RT: There’s something entirely different about growing up southern and having a southern mother. Especially coming into this business not from a country side, my biggest problem was getting over the geekiness of the fact I’m from the south. Like when I go to an awards show, the only thing different between me and everybody else is I really am happy to be there. And I am glad to meet ya. And everybody thinks you’re full of shit!

WN: In your late teens you were homeless. What was that like?

RT: That was more like a self-inflicted kind of romanticized hippiedom. I used to hitchhike around, up to South Carolina, or over to Daytona, so I could sit at the rest stops and have time to write songs. I thought I was trying to relive the Jack Kerouac days. The whole hitchhiking thing was just too damn scary after a while.

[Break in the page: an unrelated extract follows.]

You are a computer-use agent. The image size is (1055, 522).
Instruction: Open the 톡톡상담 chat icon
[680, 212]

WN: I did that, too. I was about 20, hitchhiking through California and Oregon and Washington, riding freight trains, sleeping under bridges and viaducts. I didn’t like that at all.

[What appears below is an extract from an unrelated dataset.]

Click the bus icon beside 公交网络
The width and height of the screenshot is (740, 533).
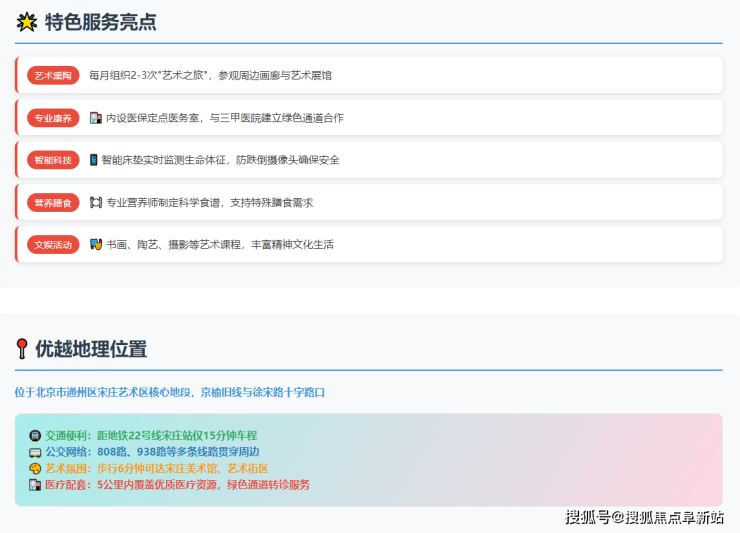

RT: But it builds a certain character that you don’t get from playing Little League.

WN: It’s like picking cotton. It’s something you did, but never want to do again.

RT: Yeah, exactly. I was a roofer for six months, and I don’t care if I lose everything and no one ever wants to hear my songs; I’ll still never get on a roof again! But I’m glad to have that ‘cause now when I hang out with the roofers, I won’t get my ass kicked! [laughs] Did you ever write something and then afterwards look back on it and you’re like, “Man, I have no idea where it came from, but it explains everything”?

WN: It usually starts with a line that means really nothing. It proves the point that fortunately we’re not in control. There’s somebody dishing out ideas and if we’re dumb, we don’t get ‘em.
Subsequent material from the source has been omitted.